Only the lines from the one with "Where should I" to the end of the data, both ends included, should be output, exactly as they stand and without pictures.

[[ INPUT, beginning ]]

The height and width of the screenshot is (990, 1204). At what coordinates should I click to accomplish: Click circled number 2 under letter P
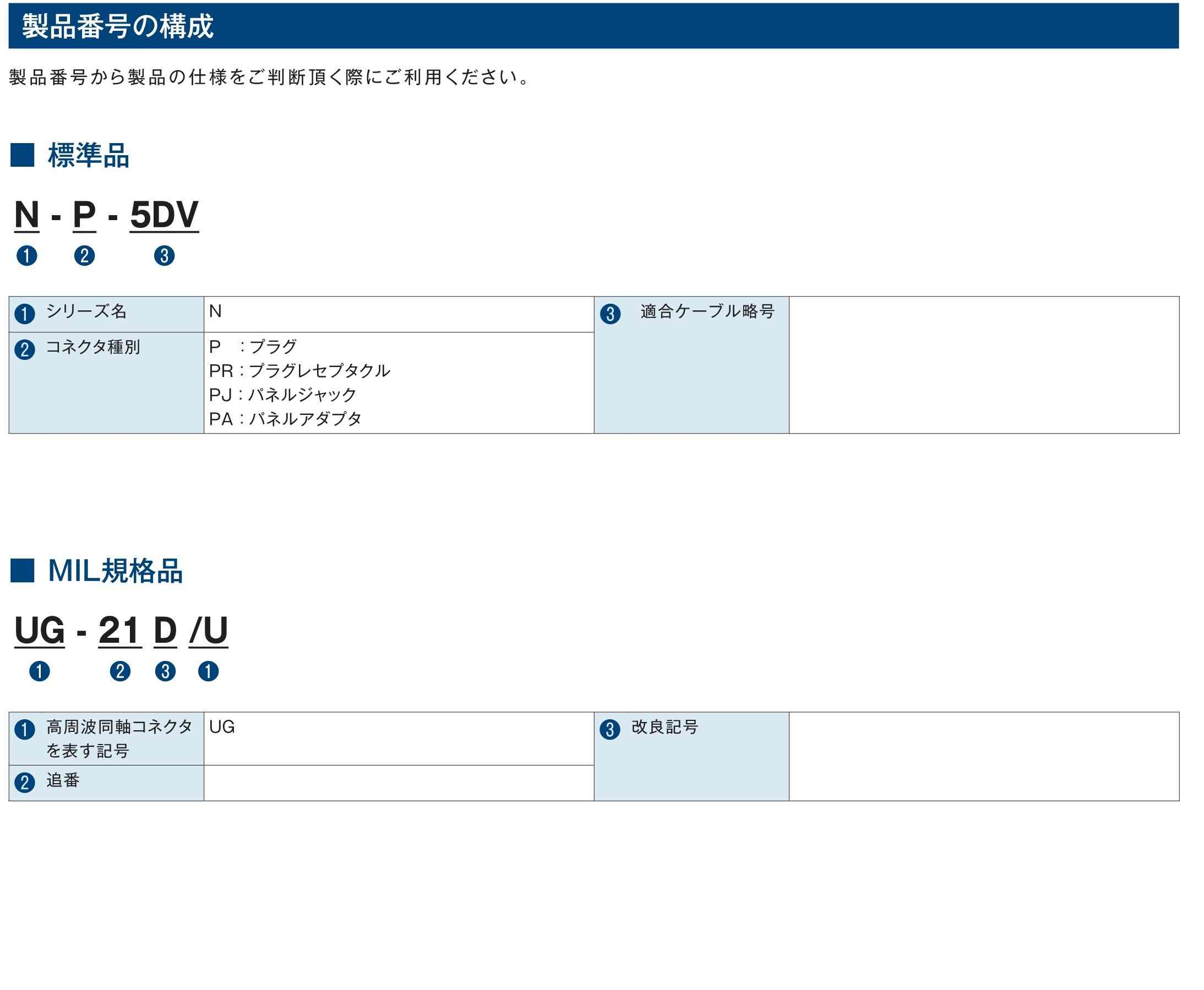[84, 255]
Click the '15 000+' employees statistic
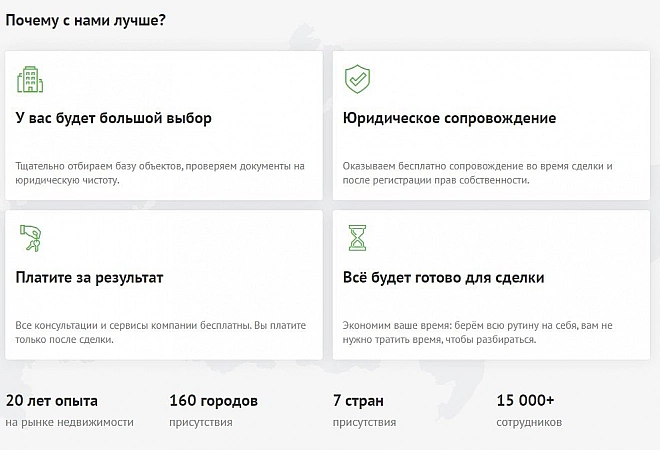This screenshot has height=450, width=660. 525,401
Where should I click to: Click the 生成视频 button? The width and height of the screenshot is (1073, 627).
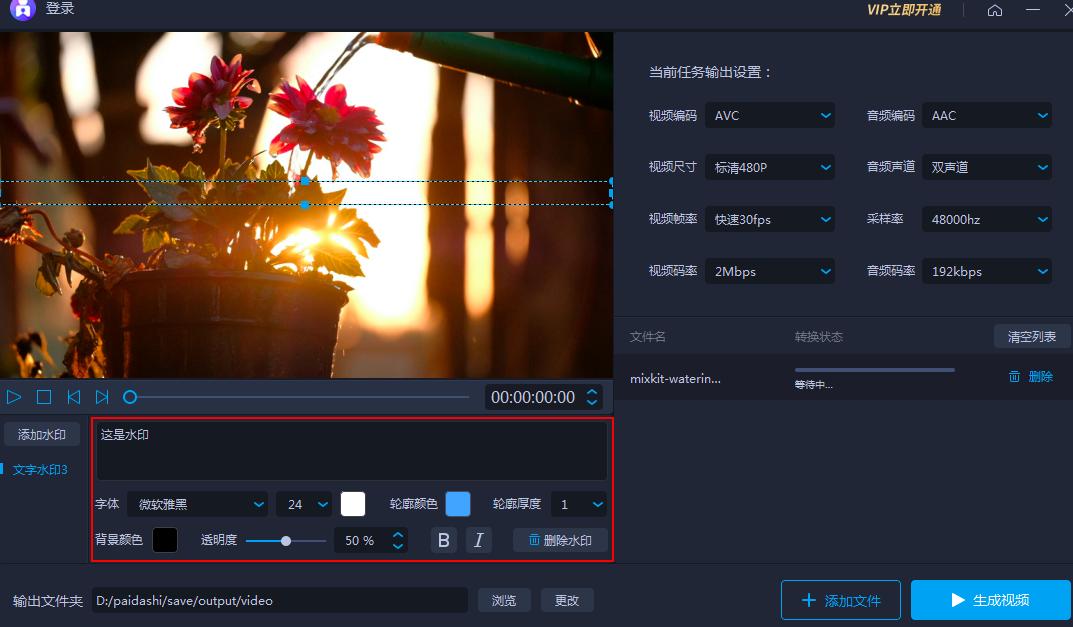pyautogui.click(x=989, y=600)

[[ INPUT, end ]]

## EXERCISE RESULT
Where should I click to: Click the 生成视频 button? The width and height of the screenshot is (1073, 627).
pyautogui.click(x=989, y=600)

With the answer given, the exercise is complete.